Intel's Xeon E5 and E3 socket LGA 1356 processors have been out and about for a while, but so have four chips that people may not have heard of, due to Intel's deliberate secrecy.
Of course, “secrecy” may be laying it on thick a bit, since the Santa Clara, California-based company didn't actually wage a covert war or anything.
The corporation did do something odd
though: it chose not to include a pair of Pentium chips, as well as two Xeons, in its roadmap.
Chances are that Intel developed them for specific clients and didn't see the need to shout their existence from the rooftops.
On the flip side, having a 20 MB cache CPU and not talking about it is rather strange.
That's right, there is an unannounced processor with 20 MB of L3 cache.
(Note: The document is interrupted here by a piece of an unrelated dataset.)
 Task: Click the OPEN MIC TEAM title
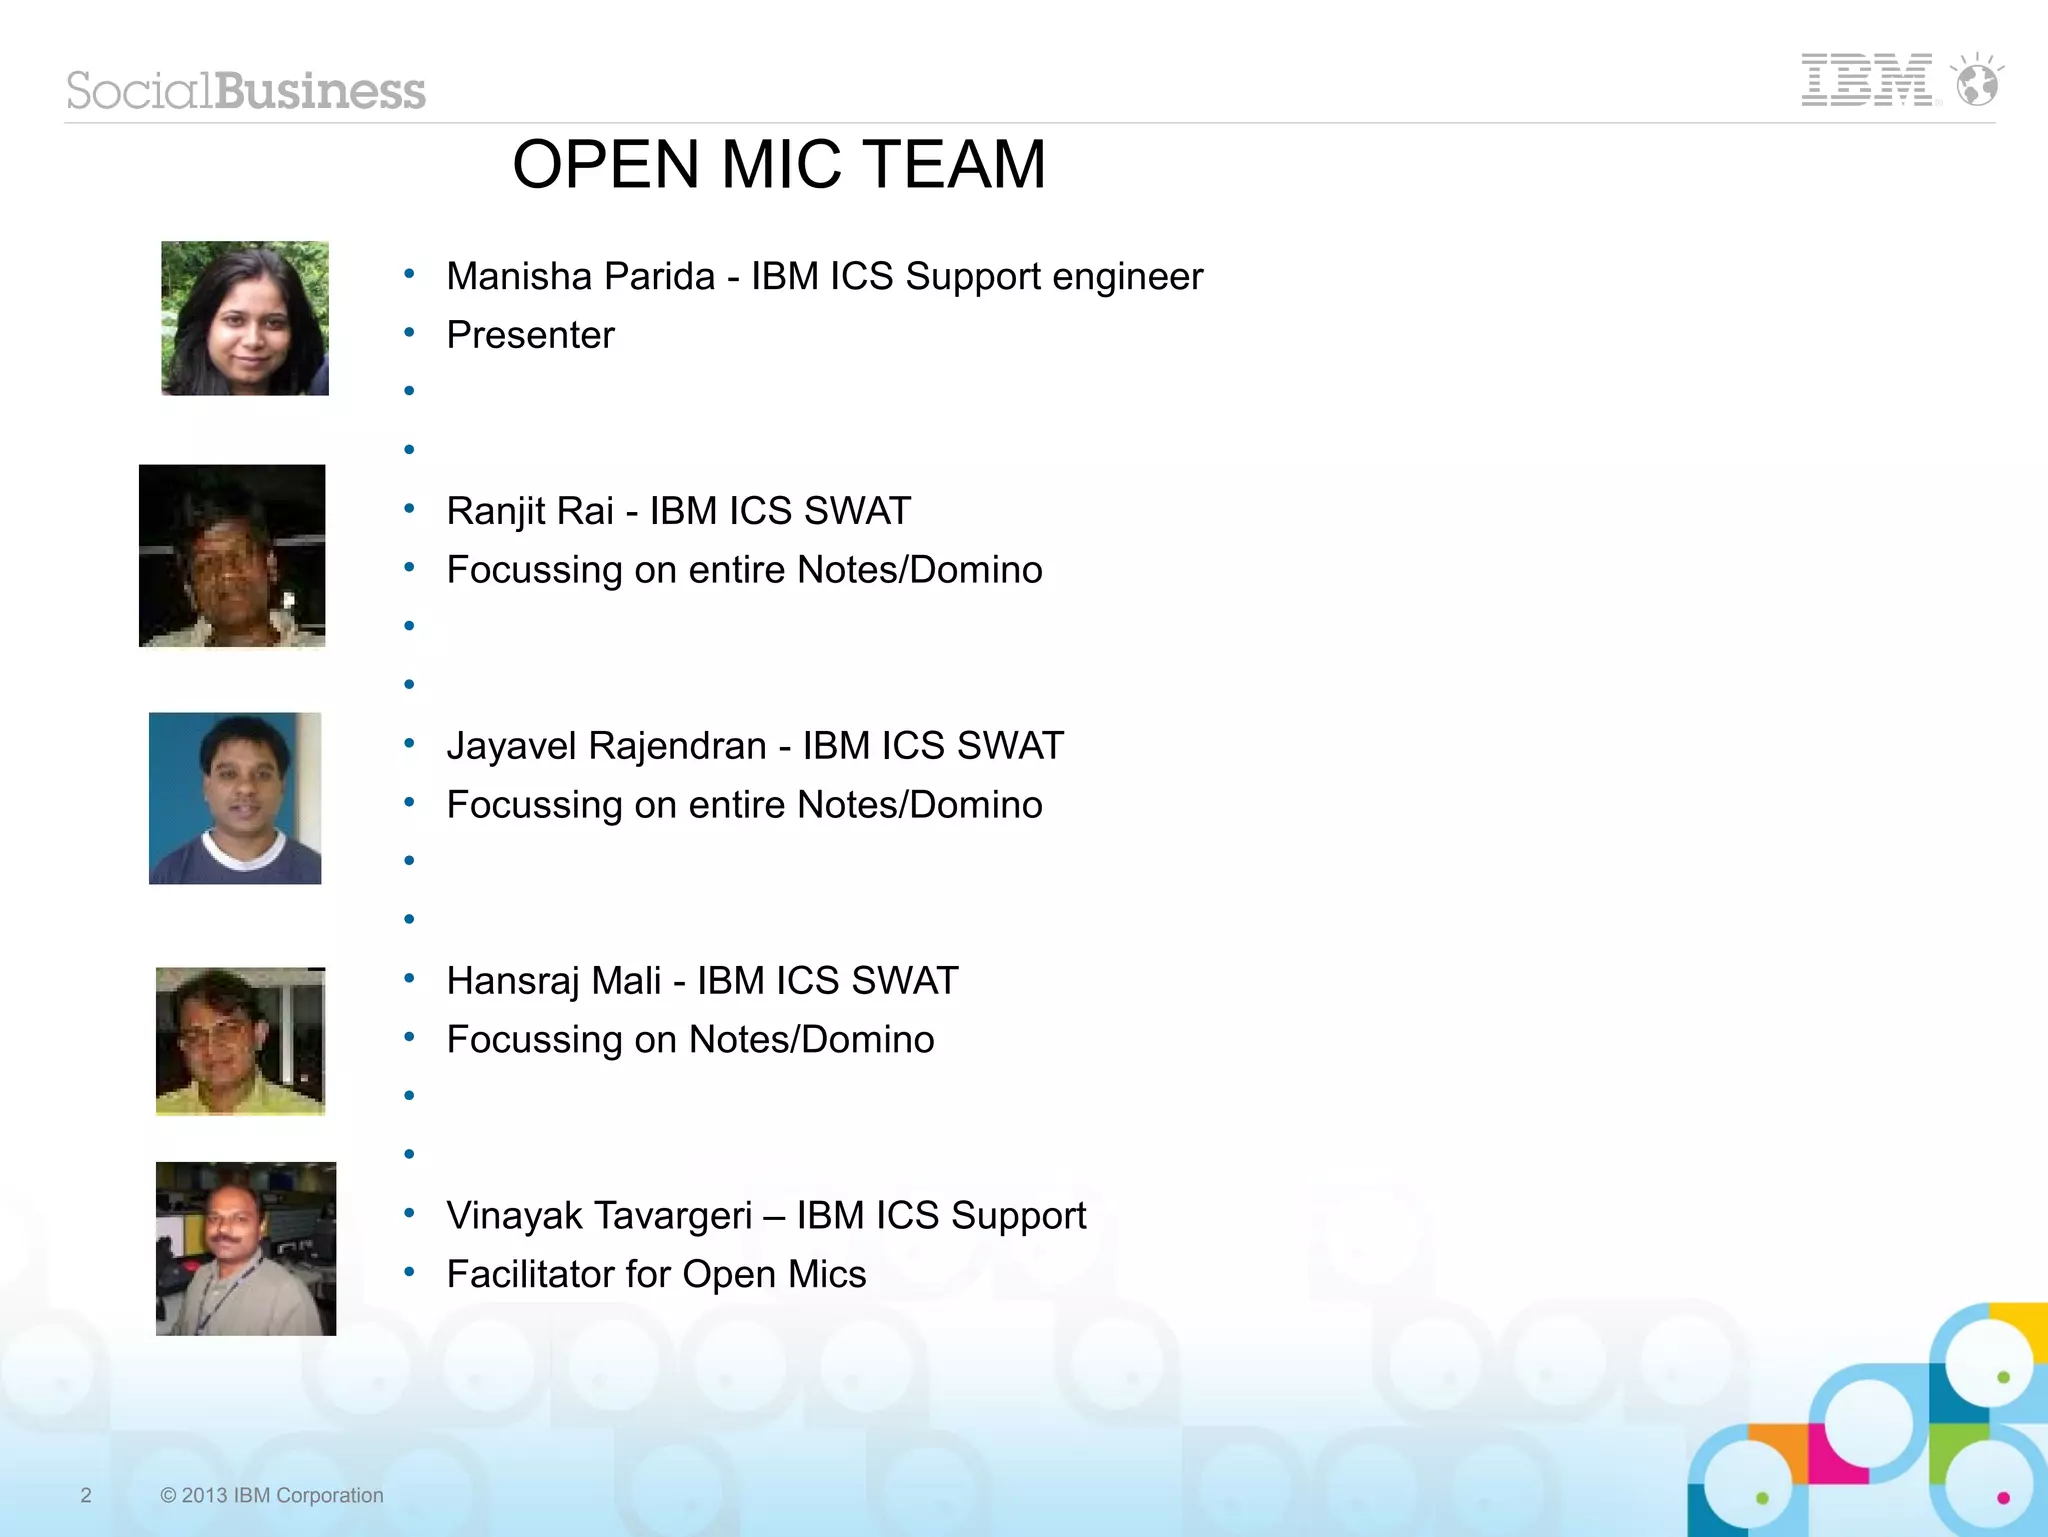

It is named Xeon E5-2449L and has eight cores.
Hyper threading technology turns those 8 cores into 16 threads and there is even Turbo Boost support, which means that the base clock, 1.4 GHz, can be pushed to 1.8 GHz in a pinch.
The TDP (thermal design power) of the E5-2449L is 50W.
The second “secret” Xeon is called E5-1410, has four cores and eight threads, 10 MB of cache and speeds of 2.8 GHz base and 3.2 GHz Turbo. The TDP is 80W.
The other two CPUs are called Pentium 1403 and Pentium 1407. Both of them are dual-core models with 5 MB L3 cache and TDPs of 80W. The former works at 2.6 GHz, while the latter boasts a frequency of 2.8 GHz. Neither has Turbo Boost.
The two Xeon units can handle dual processing (two of them can operate on a dual-socket motherboard), but the Pentiums lack this capability. Unfortunately, we don't know what prices Intel has slapped on these four chips, even though they are being shipped as part of Dell workstations, including Dell PowerEdge R320.